WHAT YOU WILL DO => Copy out exactly the lines below that run from the one holding "You are a GUI" to the one holding "yac.com.br (296, 782)", keeping both of those lines and no others.
(MATERIAL PROVIDED begins)
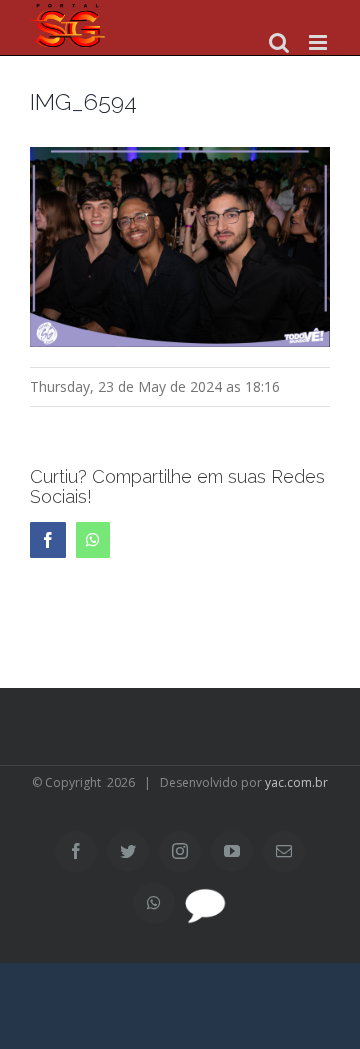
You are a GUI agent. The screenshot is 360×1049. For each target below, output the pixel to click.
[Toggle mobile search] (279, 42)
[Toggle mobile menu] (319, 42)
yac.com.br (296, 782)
(MATERIAL PROVIDED ends)
(MATERIAL PROVIDED begins)
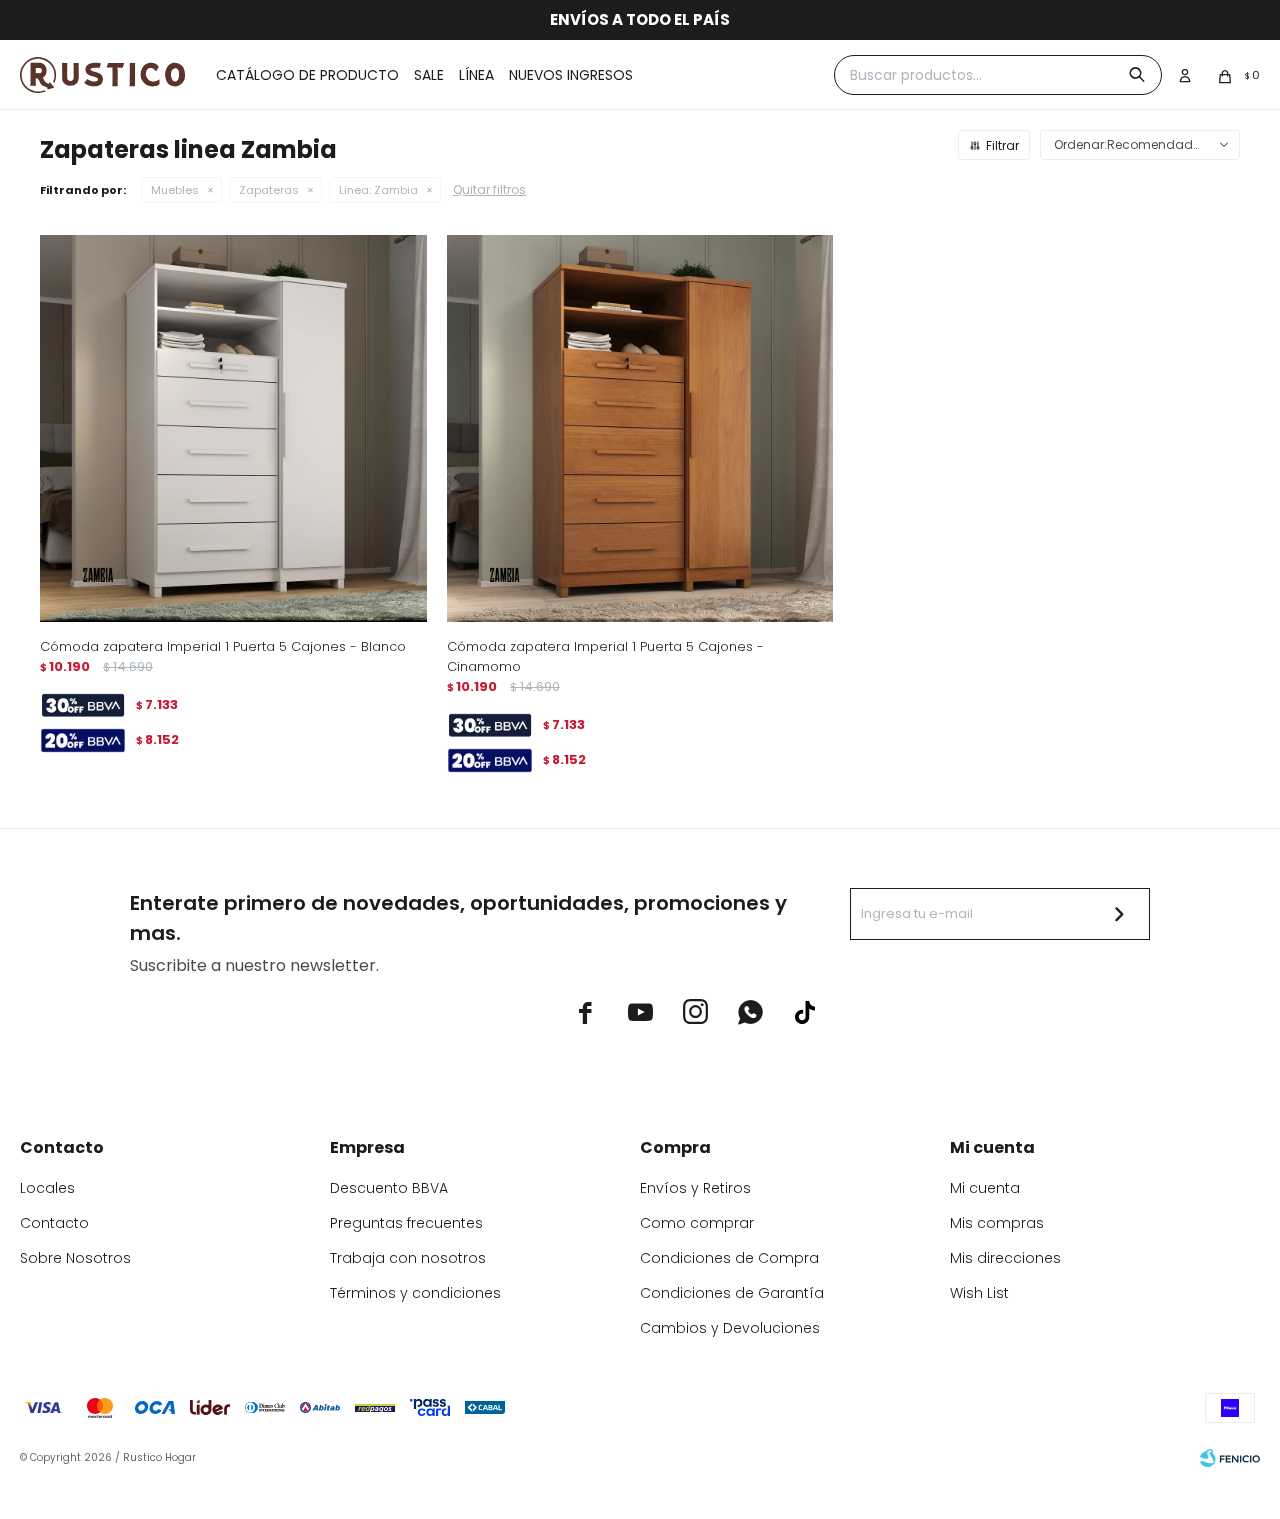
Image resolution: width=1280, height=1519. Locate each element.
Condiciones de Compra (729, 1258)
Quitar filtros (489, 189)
(MATERIAL PROVIDED ends)
SOLUTION =>
You are a GUI agent. The screenshot is 360×1049. For each target below, output the pixel to click.
[Toggle mobile search] (279, 42)
[Toggle mobile menu] (319, 42)
yac.com.br (296, 782)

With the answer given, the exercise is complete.